Romaco, the machine construction specialist, presents its newest technological development for manufacturing and packaging pharmaceutical strip tablets, StripTabs™. The manufacture in a homogenized mixed procedure offers high dosing accuracy and is an innovation in the pharmaceutical industry. Efficient and high-quality product processing in positioning and coating, as well as during the punching and packaging processes, is achieved through finely tailored machine handling.

StripTabs for new forms of medical therapy

Romaco has proven its innovative strengths in developing a fully-automated plant for the production and packaging of pharmaceutical StripTabs. Until now, strip tablets have primarily been available on the market in the field of oral hygiene. For the first time, StripTabs applications contain active pharmaceutical ingredients that can be used, for example, to treat migraines or even cancers. Oral application of these wafer-thin strip tablets, with a thickness of about 60µ to 100µ, leads to rapid distribution of the active ingredients in the body.

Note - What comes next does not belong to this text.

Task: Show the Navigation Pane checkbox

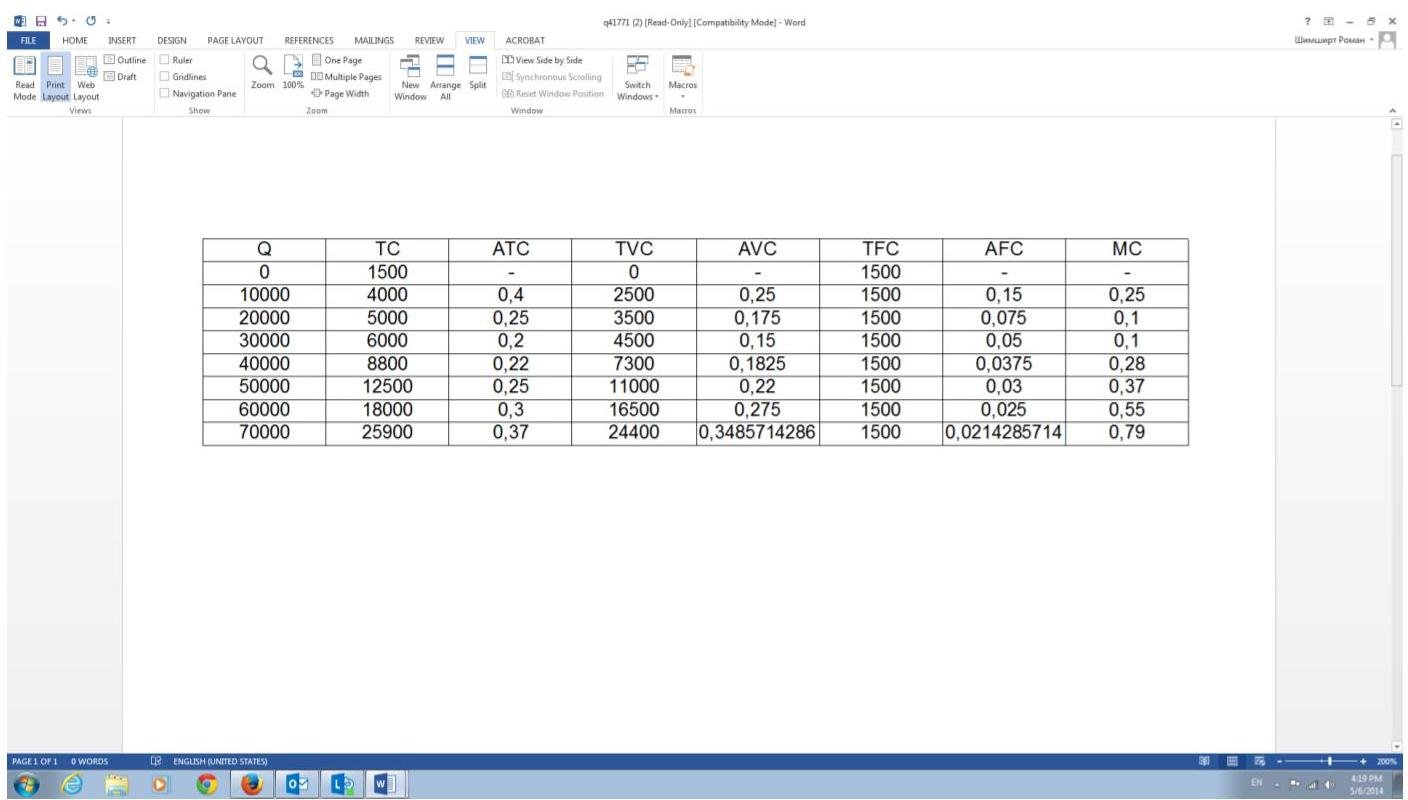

As a full-line supplier, Romaco can take on the whole production process from the manufacturing and processing of medication, through packaging using heat-seal processes, to handling individual stages in secondary packaging. Partner laboratories can additionally offer recipes for strip tablets for relevant pharmaceuticals. The production sequences for the whole line are fully automatically controlled. The end product is packaged using a heat-seal procedure, in a plant that can achieve a maximum output of 1,000 packages per minute.

A new type of concept for manufacturing StripTabs

The mixing of dry and liquid ingredients to form a homogeneous, dense solution is carried out through Romaco FrymaKoruma. The admixture of active pharmaceutical ingredients into the matrix of the StripTabs also allows extremely accurate dosing of the active ingredients. Continuous circulation, recirculation and heating of the liquid keep the viscosity and concentration of the mixture constant for subsequent processing.

In the next step, the pharmaceutical solution is passed to the OPTIMAGS coating plant. With a thickness tolerance of one micrometer, the liquid is applied to a highly accurate carrier foil. It then runs through several drying units and is rolled up for subsequent processing.

It is important to be aware that the elasticity of the rolled material has limited life. This requires accurate adaptation of production quantities to the capacities of the packaging machine. For this reason, individual machines in the Romaco line are tailored to each other as accurately as possible as far as the properties and quantities of the material being processed and the production times are concerned.

Efficient handling using the Siebler HM heat-sealing machine

For cutting and packaging the medication, the roll material is unwound by the Romaco Siebler HM 2/500 hot-seal machine and perforated in small rectangles (20mm x 30mm) in the integrated precision grooving station. Then the StripTabs are separated from the carrier foil in a delamination procedure and placed on the primary packaging foil by means of a shuttle system.

The product lines involved in the individual applications are fed to the multi-track heat-seal process and sealed air-tight in soft aluminium foil packages. Peelable foil packaging with opening aids additionally allows the StripTabs to be removed from the packaging by tongue.

The construction of the plant is the result of intensively driven inter-disciplinary research in the field of oral applications.

“Bubble-free mixing of liquid pharmaceutical masses, application of the mixture on to the carrier film with micrometer accuracy, and highly accurate cutting and feeding of the StripTabs during the packaging process were the greatest technical challenges here,” reported Martin Grau, product manager at Siebler.

“The high dosing accuracy of StripTabs is achieved through the perfect interaction of different machine systems in a fully automated production sequence,” he concluded.